What Qualifies as Errors in Benefits Administration?
Many employers offer benefits such as health insurance, dental insurance, vision insurance, and life insurance as a convenience to employees and to help them compete for talent. When benefits aren’t administered properly, your business is exposed to the possibility of lawsuits. This can include both administrative errors, such as forgetting to enroll someone in a benefit they signed up for, and omissions, such as not providing required information about a benefit.
Errors in benefits administration are surprisingly common. Some examples of errors include:
- Inaccurately describing benefits plan and eligibility rules to employees, their dependents or family members, and beneficiaries. This can include omissions, such as forgetting to inform employees of important benefits changes.
- Improperly maintaining employee benefits files and records, including paper records and electronic records.
- Clerical errors surrounding enrollment, plan maintenance, and the appropriate addition or removal of employees, dependents, and beneficiaries from plans.
For example, if your company offers health insurance to employees but due to an administrative error fails to enroll a certain employee, you could be held liable for medical expenses if said employee is ever hospitalized. We all know how expensive health care is, so it stands to reason that these types of seemingly minor clerical errors can have serious financial consequences for a small business.

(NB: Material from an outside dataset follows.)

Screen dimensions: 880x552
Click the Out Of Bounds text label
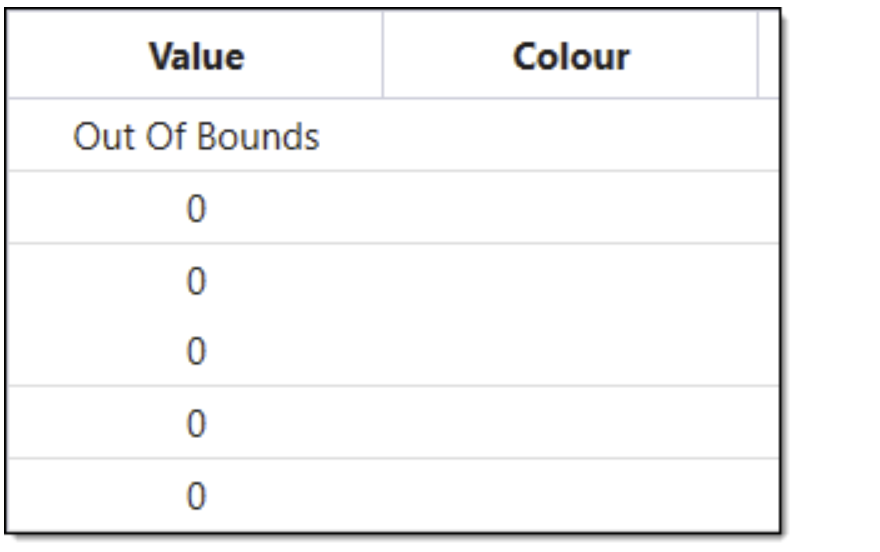(196, 136)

Similarly, providing misinformation to employees is another error that’s easy to make. For example, if your benefits administrator tells an employee that an insurance plan covers their daughter, but their daughter is too old and ineligible for coverage, it’s considered an error.
In today’s digital world, employers also have to be cautious about maintaining employee records digitally. In the case of data loss or accidental deletion, they could be liable for damages resulting from misplaced employee benefits files.
Even an employee who is terminated could be affected by errors in benefits processing or administration, and bring suit. For example, if you accidentally fail to provide the proper notification of COBRA coverage options to an employee who leaves the company, that is considered an error.